Taking place in the Green Valley area of St. George, the event features a 4.36-mile-long course that will challenge the student athletes with slickrock technical sections, dry washes and 600 feet of elevation gain.

This is the second year that the organization has selected St. George as the venue for its championship race. When last year’s race ended, organizers say the athletes and their families gave overwhelmingly positive feedback about the course and the nearby amenities.

“The trail is phenomenal,” said Ron Jensen, head coach of the high school team from Washington County. “After the success of last year, we are excited to again host teams from all over the state to enjoy St. George’s warm weather and unique terrain.”

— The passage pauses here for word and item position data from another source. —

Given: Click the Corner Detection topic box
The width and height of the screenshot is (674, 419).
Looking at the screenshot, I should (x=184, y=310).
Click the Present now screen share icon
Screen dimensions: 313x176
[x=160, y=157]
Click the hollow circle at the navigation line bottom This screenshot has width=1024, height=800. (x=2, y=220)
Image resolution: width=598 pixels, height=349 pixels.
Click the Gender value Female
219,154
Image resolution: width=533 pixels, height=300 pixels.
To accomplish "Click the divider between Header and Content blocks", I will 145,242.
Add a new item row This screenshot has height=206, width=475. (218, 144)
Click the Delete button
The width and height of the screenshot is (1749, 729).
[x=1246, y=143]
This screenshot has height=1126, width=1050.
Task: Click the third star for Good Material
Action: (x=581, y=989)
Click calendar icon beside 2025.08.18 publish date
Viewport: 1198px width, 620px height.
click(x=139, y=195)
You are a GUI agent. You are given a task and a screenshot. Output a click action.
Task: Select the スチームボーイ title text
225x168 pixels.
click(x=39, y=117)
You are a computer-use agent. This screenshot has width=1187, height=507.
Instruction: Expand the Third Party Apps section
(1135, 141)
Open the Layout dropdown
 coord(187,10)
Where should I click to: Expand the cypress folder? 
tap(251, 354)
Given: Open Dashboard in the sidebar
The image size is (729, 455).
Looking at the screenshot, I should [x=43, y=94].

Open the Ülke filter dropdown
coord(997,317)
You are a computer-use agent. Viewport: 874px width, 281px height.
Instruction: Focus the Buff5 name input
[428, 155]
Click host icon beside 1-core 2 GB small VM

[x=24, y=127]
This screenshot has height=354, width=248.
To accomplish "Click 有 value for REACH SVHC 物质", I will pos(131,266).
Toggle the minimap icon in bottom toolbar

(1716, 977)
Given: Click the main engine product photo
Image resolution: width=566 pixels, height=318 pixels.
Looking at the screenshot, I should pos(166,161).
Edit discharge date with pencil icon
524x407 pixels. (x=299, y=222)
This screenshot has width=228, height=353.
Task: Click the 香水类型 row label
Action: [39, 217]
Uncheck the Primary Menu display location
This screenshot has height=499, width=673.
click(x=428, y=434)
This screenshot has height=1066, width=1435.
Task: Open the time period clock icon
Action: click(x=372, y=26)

The Washington County mountain biking team, called the Flying Monkeys, consists of 75 athletes from five high schools: Desert Hills, Dixie, Hurricane, Pine View and Snow Canyon. Jensen said he anticipates that nearly every member of the team will compete in Saturday’s race.

St. George now boasts more than 350 miles of single-track and double-track mountain biking trails. The trails — known for their high degree of technicality — have combined with the area’s celebrated landscape and legendary hospitality to make St. George a mountain biking hot spot.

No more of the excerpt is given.